Trasa prowadzi w pewnym oddaleniu od nabrzeża pierwsze fotki więc w Dziwnowie ale też nie morskie klimaty a nabrzeże rzeki  Dziwna.



Dalej do Pobierowa, miałem chętkę luknąć na Gołębiewskiego, niestety wszystko poodgradzane, hotel ledwo prześwituje przez drzewa. Wstępuję na plażę, ot plaża jak plaża, nic nadzwyczajnego. Do Trzęsacza więc. Ruiny kościoła obowiązkowo ale  też jakoś bez wielkich emocji.



Ale mieścinka fajna, ładny deptaczek z nawierzchnią na wzór klawiatury fortepianu i pięciolinii z nutami. Za chwilę Rewal.

Czysto, schludnie, fajnym pomysłem platforma widokowa z widokiem na morze.

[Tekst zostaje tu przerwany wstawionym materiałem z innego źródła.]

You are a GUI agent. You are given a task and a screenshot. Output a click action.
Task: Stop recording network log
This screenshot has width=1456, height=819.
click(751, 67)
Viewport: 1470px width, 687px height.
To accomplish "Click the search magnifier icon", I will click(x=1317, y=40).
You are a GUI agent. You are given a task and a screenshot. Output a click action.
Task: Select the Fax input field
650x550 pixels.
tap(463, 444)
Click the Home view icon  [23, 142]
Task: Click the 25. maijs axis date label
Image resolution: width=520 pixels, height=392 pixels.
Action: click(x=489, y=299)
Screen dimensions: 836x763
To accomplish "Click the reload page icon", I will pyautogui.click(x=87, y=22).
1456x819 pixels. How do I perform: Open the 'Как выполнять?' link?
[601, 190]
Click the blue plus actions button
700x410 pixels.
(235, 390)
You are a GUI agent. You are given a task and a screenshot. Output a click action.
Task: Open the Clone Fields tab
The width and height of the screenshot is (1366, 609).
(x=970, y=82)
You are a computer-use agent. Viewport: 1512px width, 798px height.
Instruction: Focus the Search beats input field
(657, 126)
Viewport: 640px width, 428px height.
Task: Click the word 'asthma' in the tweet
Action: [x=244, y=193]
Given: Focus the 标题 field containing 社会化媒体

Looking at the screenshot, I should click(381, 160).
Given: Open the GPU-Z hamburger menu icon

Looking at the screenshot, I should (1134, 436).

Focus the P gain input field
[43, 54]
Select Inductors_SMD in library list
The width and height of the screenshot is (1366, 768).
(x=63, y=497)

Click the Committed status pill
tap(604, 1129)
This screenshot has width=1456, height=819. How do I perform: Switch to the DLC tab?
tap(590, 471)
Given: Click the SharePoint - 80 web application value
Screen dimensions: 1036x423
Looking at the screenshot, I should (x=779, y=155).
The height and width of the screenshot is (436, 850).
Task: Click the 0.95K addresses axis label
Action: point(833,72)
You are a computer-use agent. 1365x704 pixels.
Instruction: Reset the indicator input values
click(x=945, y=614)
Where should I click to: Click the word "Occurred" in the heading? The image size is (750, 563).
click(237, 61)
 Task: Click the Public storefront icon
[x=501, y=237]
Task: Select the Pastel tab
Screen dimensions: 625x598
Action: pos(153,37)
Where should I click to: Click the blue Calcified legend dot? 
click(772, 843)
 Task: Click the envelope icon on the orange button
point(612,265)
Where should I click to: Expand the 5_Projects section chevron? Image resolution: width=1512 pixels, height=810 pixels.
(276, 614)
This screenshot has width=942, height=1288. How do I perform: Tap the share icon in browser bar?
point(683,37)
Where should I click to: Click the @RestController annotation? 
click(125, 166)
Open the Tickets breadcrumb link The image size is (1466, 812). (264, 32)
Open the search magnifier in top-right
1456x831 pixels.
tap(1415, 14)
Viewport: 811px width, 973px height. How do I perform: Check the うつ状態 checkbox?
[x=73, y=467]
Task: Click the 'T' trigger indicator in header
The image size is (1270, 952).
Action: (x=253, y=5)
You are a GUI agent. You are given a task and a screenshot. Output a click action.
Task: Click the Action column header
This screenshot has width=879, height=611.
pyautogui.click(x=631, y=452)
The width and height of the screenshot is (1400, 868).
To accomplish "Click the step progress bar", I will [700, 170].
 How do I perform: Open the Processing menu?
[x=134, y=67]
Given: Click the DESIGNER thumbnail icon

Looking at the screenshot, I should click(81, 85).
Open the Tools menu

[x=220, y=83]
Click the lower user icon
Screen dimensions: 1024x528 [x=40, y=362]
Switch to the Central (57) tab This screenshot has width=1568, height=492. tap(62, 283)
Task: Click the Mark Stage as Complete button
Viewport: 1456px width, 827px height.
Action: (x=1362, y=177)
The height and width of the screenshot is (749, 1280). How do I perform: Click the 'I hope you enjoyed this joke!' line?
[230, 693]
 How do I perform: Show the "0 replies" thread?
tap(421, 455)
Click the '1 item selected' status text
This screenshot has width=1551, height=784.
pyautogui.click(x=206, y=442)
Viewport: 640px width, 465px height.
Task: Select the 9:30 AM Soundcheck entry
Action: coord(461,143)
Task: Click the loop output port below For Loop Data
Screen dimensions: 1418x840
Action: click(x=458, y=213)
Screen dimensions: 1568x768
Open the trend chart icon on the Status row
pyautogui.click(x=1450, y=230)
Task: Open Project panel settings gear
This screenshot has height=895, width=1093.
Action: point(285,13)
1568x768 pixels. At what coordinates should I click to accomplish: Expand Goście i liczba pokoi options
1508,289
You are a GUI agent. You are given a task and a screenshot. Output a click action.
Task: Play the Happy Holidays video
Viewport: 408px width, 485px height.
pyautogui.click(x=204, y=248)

Niby ludzi sporo na plaży ale miasteczko niezbyt zatłoczone. Zdecydowanie na plus.
I Niechorze.

Nieco więcej atrakcji. Latarnia,

widoczki spoko, fotki z innego dnia przeznaczonego na szersze pozwiedzanie

W kadrze załapała się kolejka nadmorska

i skansen 



Tu też zaglądam na plażę





i molo

Powrót częściowo przez interior, nic ciekawego jednak a i drogi ;)

Przesada, nie było źle. Bruk też całkiem fajny

Ale atrakcji niewiele, taki tylko ozdobiony przystanek po drodze.

Od Dziwnówka powrót już R10.
Jeszcze taki 3 centymetrowy cudak - dyląż grabarz

I nadmorskie widoczki





  • DST 69.21km
  • Teren 4.00km
  • Czas 03:28
  • VAVG 19.96km/h
  • VMAX 52.56km/h
  • HRmax 170 ( 96%)
  • HRavg 99 ( 56%)
  • Kalorie 1477kcal
  • Podjazdy 612m
  • Sprzęt Unibike Viper GTS
  • Aktywność Jazda na rowerze

Będzie po Grzędzie

Wtorek, 29 lipca 2025 · dodano: 11.08.2025 | Komentarze 2

Za Roztoczem Środkowym nie przepadam, na Wschodnie za mało czasu więc znowu będzie po Sokalskiej Grzędzie. Niewielu turystów tu zagląda, rowerzystów chyba jeszcze mniej a ja mknę doliną Huczwy w kierunku Łaszczowa


 Zanim jednak ogarnę łaszczowskie tematy jadę do wsi Nadolce. Dwór z majątku ziemskiego się niestety nie zachował, została rządcówka

i kolumna herbowa wzniesiona przez Franciszka Łukowskiego



Kolumna herbowa i rządcówka majątku Nadolce
Z czasów międzywojennych ostał się jeszcze magazyn zbożowy

i widok na stawy w Nadolcach i park i pałac Szeptyckich w Łaszczowie na drugim planie

A więc Łaszczów. Na początek jeden z trzech  "witaczy" z XVIII w. - czyli kolumn z postaciami świętych ustawione na trzech wlotach do miasta 

Św. Antoni

I ruiny pałacu Szeptyckich



Obecnie pałac jest w rękach dawnych właścicieli - rodu Szeptyckich. Ma tu powstać Domu Komedii Aleksandra Fredry (oba rody są powiązane). Jeśli ktoś ma ochotę na więcej historii to tutaj https://www.dom-komedii.pl/historia/

Kolejny przystanek to ruiny synagogi zaadaptowanej z dawnego skarbca zamkowego.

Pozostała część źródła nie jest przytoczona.